Jakarta, Waspada.co.id – Ketua DPP PDI Perjuangan (PDIP), Said Abdullah, menyatakan bahwa kerja sama politik dalam Pilkada Serentak 2024 harus dipahami sebagai kontestasi demokratis bukan ajang permusuhan.
Hal ini disampaikan Said untuk menjawab pertanyaan yang berkaitan dengan daerah-daerah di mana calon kepala daerah dan wakil kepala daerah yang diusung oleh PDIP dianggap bersaing dengan calon dari Koalisi Indonesia Maju (KIM).
“Kita harus melihat bahwa kerja sama politik dalam pilkada harus kita maknai sebagai kontestasi demokratis, bukan sebuah permusuhan politik. Cara pandang ini harus jelas terlebih dahulu,” kata Said seperti dilansir dari laman republika, Senin (23/9).
Menurutnya, Pilkada adalah jalur demokratis dan konstitusional untuk memilih pemimpin daerah. Setelah Pilkada berakhir, pihak-pihak yang sebelumnya bersaing seharusnya dapat bersatu kembali dan bekerja sama untuk membangun daerah sesuai peran masing-masing.
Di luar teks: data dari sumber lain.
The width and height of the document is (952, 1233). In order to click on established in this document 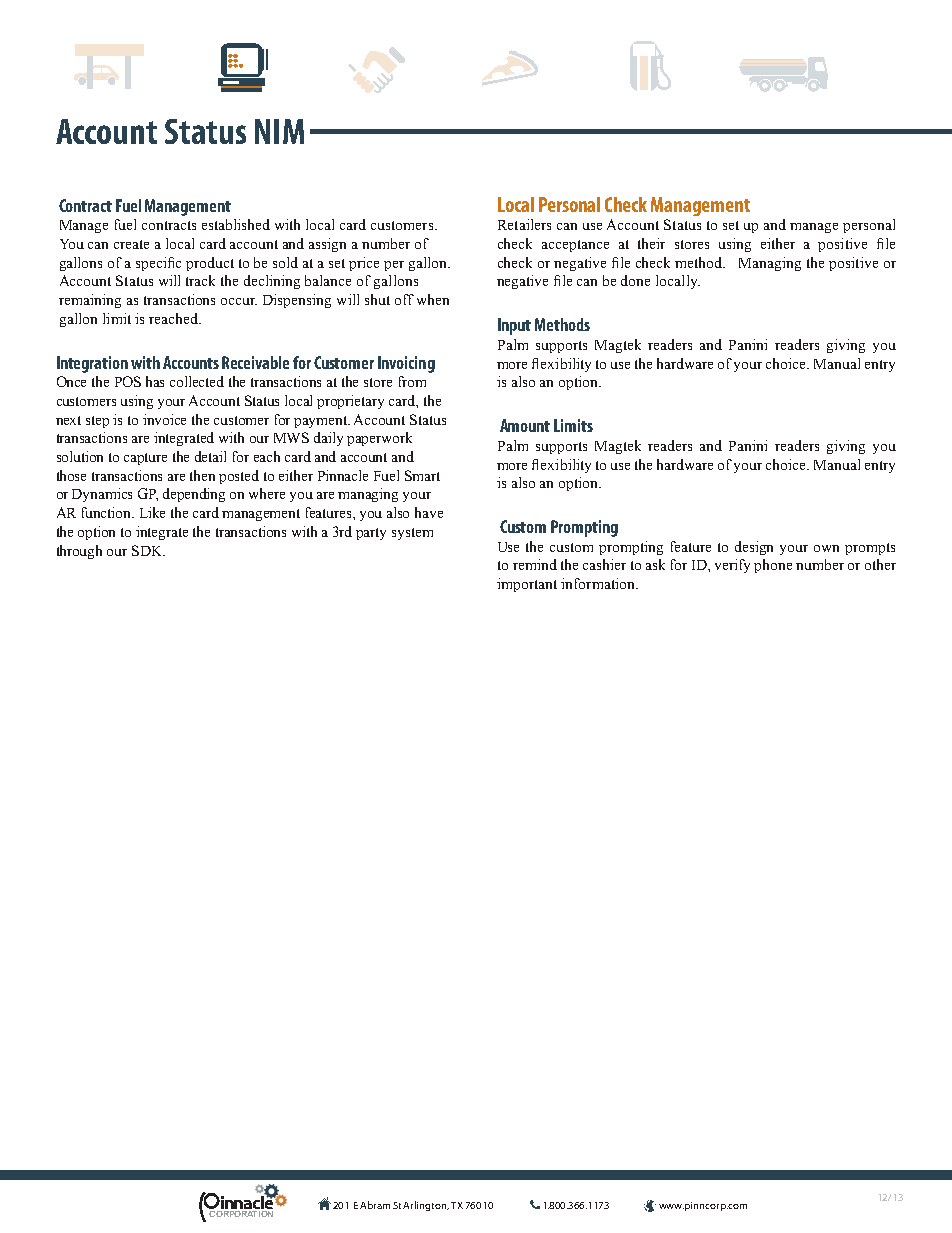, I will do `click(236, 224)`.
Dia juga menilai bahwa terbentuknya kerja sama politik dalam Pilkada di beberapa daerah oleh KIM, atau bahkan KIM Plus, harus dilihat dalam konteks politik pasca-Pilpres dan sebelum munculnya Putusan MK Nomor 60 pada 20 Agustus 2024.
“Saat itu ada keinginan dari beberapa elit politik untuk mencapai kesuksesan pada Pemilu dalam Pilkada. Namun setelah munculnya Putusan MK No. 60 tahun 2024, dan munculnya beberapa calon kepala daerah, peta politik telah berubah,” ujarnya.
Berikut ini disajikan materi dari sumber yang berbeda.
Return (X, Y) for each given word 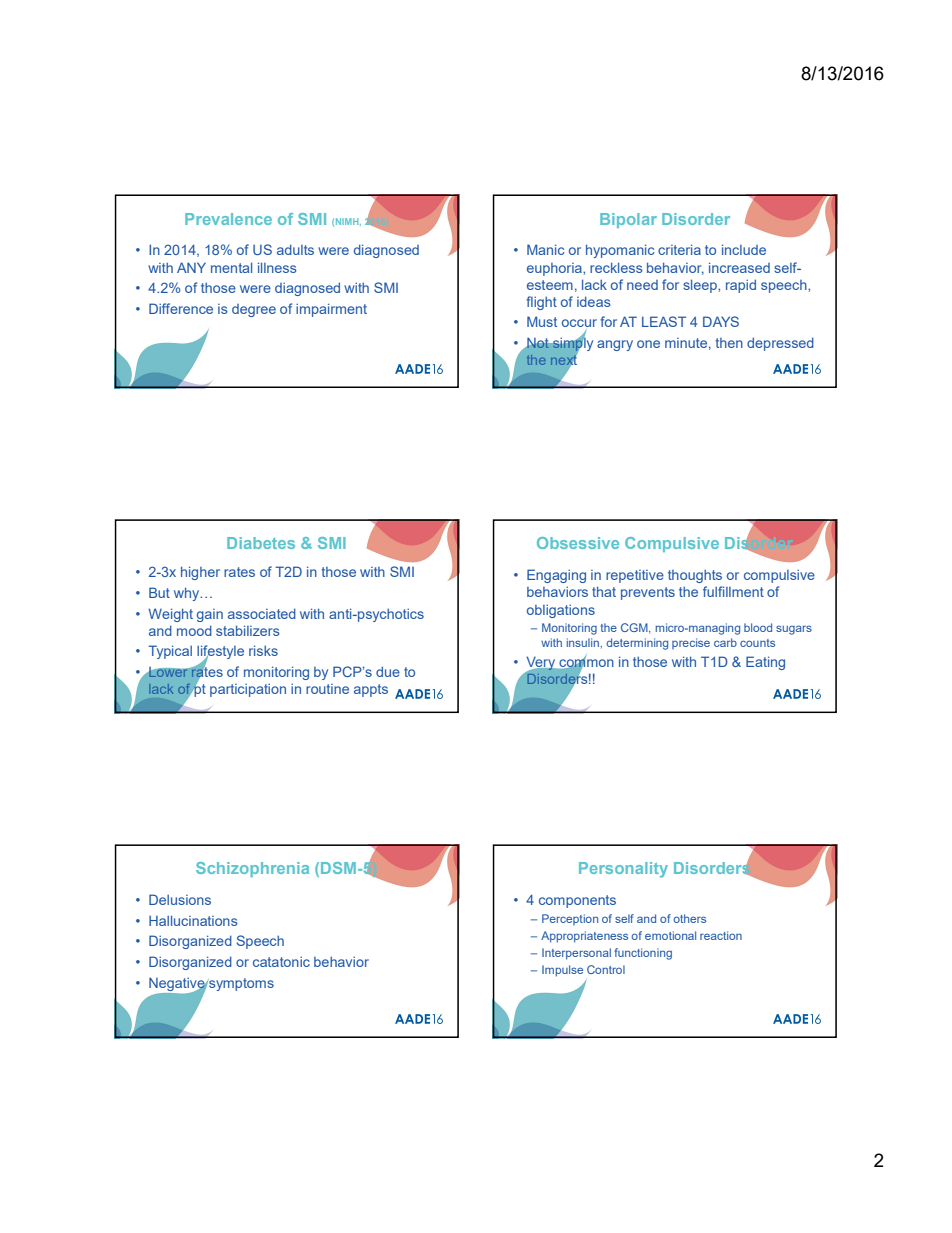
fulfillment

Said memberikan contoh pemilihan gubernur Jakarta di mana rencana awal untuk menggantikan Ridwan Kamil dari Jawa Barat ke Jakarta, dengan tujuan menghadapi Anies Baswedan, berubah dengan munculnya Pramono Anung.
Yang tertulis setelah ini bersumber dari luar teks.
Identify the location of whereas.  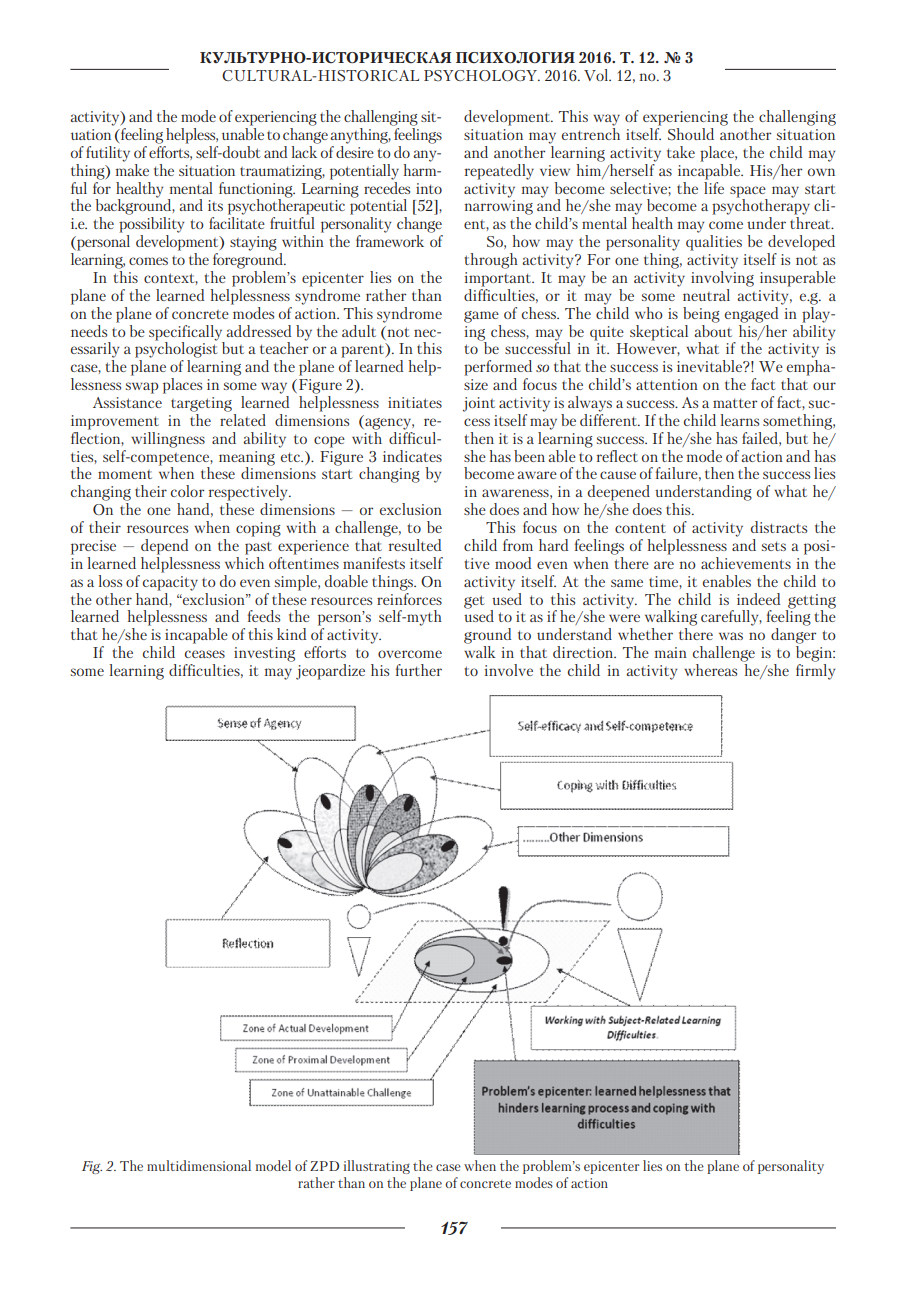
(710, 670).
“Figur Mas Pram menjadi titik temu antara Pak Jokowi, Pak Prabowo dan Ibu Mega. Fakta politik baru inilah yang harus kita cermati, agar tidak hanya terpaku pada kerjasama politik formalistik,” jelas Said.
Demikian pula dengan munculnya figur Andika Perkasa di Jawa Tengah. Andika pernah menjadi ‘simbol’ karena pernah menjabat pimpinan TNI, sehingga latar belakangnya tidak bisa dianggap remeh.
“Situasi ini juga mengubah peta Pilkada di Jawa Tengah. Terlebih lagi Andika juga memiliki hubungan baik dengan Pak Jokowi dan Pak Prabowo. Bahkan Andika pernah menjadi pembantu Pak Jokowi saat menjabat Komandan Paspampres yang menjaga 24 jam Pak Jokowi,” ungkapnya.
Said menekankan bahwa kontestasi Pilkada adalah tentang figur yang ‘dijual’ kepada rakyat, figur yang mencakup prestasi, rekam jejak, kemampuan komunikasi politik dengan pemilih, strategi pemenangan, dukungan logistik, dan jaringan sosial.
“Dalam survei sering muncul fenomena split ticket voting, di mana pendukung partai A bisa saja memilih kandidat dari partai B karena dianggap lebih memenuhi harapan mereka. Faktor split ticket voting dalam Pilkada ini cukup besar,” tambah Said.
“Dengan demikian kita tidak bisa terpaku hanya formalitas kerja sama politik,” tutupnya.